§ **What the task asks**:
Return the part of the text about Russian lawyers that begins at the words "The authors of" and stops after "over 250 signatures.", copied word for word.

§ **Text block**:
↓
Russian lawyers soon published a petition calling for a strike:

“In today's Russia, attorneys at law are forced to pursue their profession in an environment of fear for their and their families’ life and health, fear of arbitrary imprisonment, systematic impediments to legal practice and interventions into it that go unpunished, in an atmosphere of violence and torture, intimidation, and immediate threats to freedom, health, and life.”

The authors of the petition suggested that Russian attorneys suspend their participation in court proceedings for three days, from October 25 to October 28. They demanded an inquest into cases of pressure on defense attorneys, an end to their prosecution, and the liberation of their incarcerated colleagues. At the time of publication, the petition has gained over 250 signatures.

The Russian Federal Bar Association (FBA) countered with a statement by attorney Genri Reznik, pointing out that the bar is “a professional, not a political, association.” “At the moment, the FBA has no information about the essence of the charges against [Navalny's lawyers – The Insider] and the grounds for them; hence, we are unable to form a professional opinion on the case,” his statement reads.

Meanwhile, the Ministry of Justice has drawn up amendments to the Law on Advocacy and the Practice of Law providing for the disbarment of lawyers who leave the country. According to two practicing lawyers interviewed by The Insider, this initiative was inspired by the cases of attorneys Ilya Novikov and Ivan Pavlov, who posed a problem to the government because it took a while to disbar them after they left.

In June 2023, the Moscow Bar Association stripped Novikov of his license; in late November, the Ministry of Justice declared him a “foreign agent,” and subsequently, he was put on a wanted list. On October 9, media reported that Novikov had been charged with high treason in the form of defection. Ilya Novikov has been living in Kyiv since 2019 and calls himself a Ukrainian lawyer. As he previously stated, his Russian practice ceased to exist on February 24, 2022, and “all of his cases went up in smoke.” Meanwhile, Novikov has been vocal in his condemnation of the Russian aggression in Ukrainian media and has given politically charged comments in hundreds of YouTube broadcasts since the beginning of the full-scale invasion.
↑
§ **Data excerpt**:
↓
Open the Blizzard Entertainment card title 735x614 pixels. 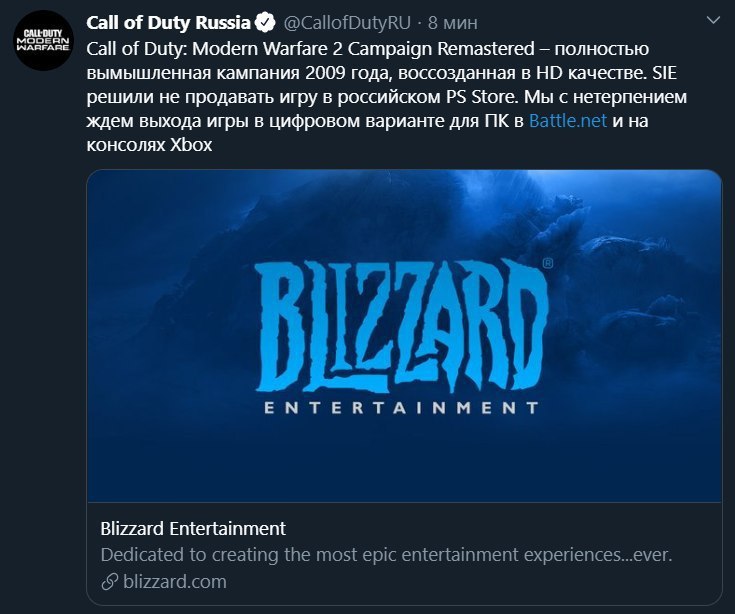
↑
§ **Complete answer**:
The authors of the petition suggested that Russian attorneys suspend their participation in court proceedings for three days, from October 25 to October 28. They demanded an inquest into cases of pressure on defense attorneys, an end to their prosecution, and the liberation of their incarcerated colleagues. At the time of publication, the petition has gained over 250 signatures.